WORK REQUEST. Every entry below must be reproduced exactly.
━━━━━ DATASET RECORDS
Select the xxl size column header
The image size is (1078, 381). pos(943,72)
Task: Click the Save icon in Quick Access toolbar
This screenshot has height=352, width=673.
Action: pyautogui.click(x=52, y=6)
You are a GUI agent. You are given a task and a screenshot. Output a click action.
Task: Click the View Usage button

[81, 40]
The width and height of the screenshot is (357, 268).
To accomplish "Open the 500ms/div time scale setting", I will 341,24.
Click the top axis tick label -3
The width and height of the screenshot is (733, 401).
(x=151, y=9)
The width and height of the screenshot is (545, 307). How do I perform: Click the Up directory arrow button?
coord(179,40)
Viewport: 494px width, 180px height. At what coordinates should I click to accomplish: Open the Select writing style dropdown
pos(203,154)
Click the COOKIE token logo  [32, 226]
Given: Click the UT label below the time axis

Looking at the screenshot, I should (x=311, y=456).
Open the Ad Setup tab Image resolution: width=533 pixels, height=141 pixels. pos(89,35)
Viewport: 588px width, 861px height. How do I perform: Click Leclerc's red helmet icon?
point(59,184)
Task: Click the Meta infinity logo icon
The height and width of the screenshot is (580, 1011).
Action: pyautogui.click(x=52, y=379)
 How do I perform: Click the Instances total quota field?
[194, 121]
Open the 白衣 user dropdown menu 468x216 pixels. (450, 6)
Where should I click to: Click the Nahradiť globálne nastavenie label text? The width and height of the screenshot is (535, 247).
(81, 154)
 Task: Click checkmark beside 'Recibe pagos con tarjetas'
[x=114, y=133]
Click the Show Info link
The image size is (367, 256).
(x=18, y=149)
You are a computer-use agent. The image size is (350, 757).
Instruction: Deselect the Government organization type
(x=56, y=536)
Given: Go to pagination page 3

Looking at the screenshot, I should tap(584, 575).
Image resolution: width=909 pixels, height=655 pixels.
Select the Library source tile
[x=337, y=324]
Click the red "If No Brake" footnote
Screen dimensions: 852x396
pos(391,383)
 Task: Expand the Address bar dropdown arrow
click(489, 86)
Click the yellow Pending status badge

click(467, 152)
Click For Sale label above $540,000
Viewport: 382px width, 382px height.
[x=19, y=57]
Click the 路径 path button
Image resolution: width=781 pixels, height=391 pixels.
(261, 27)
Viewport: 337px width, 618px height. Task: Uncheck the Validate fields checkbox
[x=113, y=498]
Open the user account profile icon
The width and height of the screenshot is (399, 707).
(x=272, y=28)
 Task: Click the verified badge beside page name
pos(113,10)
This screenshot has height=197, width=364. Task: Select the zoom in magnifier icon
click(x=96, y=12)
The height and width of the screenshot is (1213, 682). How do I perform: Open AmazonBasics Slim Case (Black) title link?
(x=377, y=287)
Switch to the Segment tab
━━━━━━━━━━
RESULT FOR THIS EXERCISE.
Select the xxl size column header
The image size is (1078, 381). pos(943,72)
Task: Click the Save icon in Quick Access toolbar
This screenshot has height=352, width=673.
Action: pyautogui.click(x=52, y=6)
You are a GUI agent. You are given a task and a screenshot. Output a click action.
Task: Click the View Usage button

[81, 40]
The width and height of the screenshot is (357, 268).
To accomplish "Open the 500ms/div time scale setting", I will 341,24.
Click the top axis tick label -3
The width and height of the screenshot is (733, 401).
(x=151, y=9)
The width and height of the screenshot is (545, 307). How do I perform: Click the Up directory arrow button?
coord(179,40)
Viewport: 494px width, 180px height. At what coordinates should I click to accomplish: Open the Select writing style dropdown
pos(203,154)
Click the COOKIE token logo  [32, 226]
Given: Click the UT label below the time axis

Looking at the screenshot, I should (x=311, y=456).
Open the Ad Setup tab Image resolution: width=533 pixels, height=141 pixels. pos(89,35)
Viewport: 588px width, 861px height. How do I perform: Click Leclerc's red helmet icon?
point(59,184)
Task: Click the Meta infinity logo icon
The height and width of the screenshot is (580, 1011).
Action: pyautogui.click(x=52, y=379)
 How do I perform: Click the Instances total quota field?
[194, 121]
Open the 白衣 user dropdown menu 468x216 pixels. (450, 6)
Where should I click to: Click the Nahradiť globálne nastavenie label text? The width and height of the screenshot is (535, 247).
(81, 154)
 Task: Click checkmark beside 'Recibe pagos con tarjetas'
[x=114, y=133]
Click the Show Info link
The image size is (367, 256).
(x=18, y=149)
You are a computer-use agent. The image size is (350, 757).
Instruction: Deselect the Government organization type
(x=56, y=536)
Given: Go to pagination page 3

Looking at the screenshot, I should tap(584, 575).
Image resolution: width=909 pixels, height=655 pixels.
Select the Library source tile
[x=337, y=324]
Click the red "If No Brake" footnote
Screen dimensions: 852x396
pos(391,383)
 Task: Expand the Address bar dropdown arrow
click(489, 86)
Click the yellow Pending status badge

click(467, 152)
Click For Sale label above $540,000
Viewport: 382px width, 382px height.
[x=19, y=57]
Click the 路径 path button
Image resolution: width=781 pixels, height=391 pixels.
(261, 27)
Viewport: 337px width, 618px height. Task: Uncheck the Validate fields checkbox
[x=113, y=498]
Open the user account profile icon
The width and height of the screenshot is (399, 707).
(x=272, y=28)
 Task: Click the verified badge beside page name
pos(113,10)
This screenshot has height=197, width=364. Task: Select the zoom in magnifier icon
click(x=96, y=12)
The height and width of the screenshot is (1213, 682). How do I perform: Open AmazonBasics Slim Case (Black) title link?
(x=377, y=287)
Switch to the Segment tab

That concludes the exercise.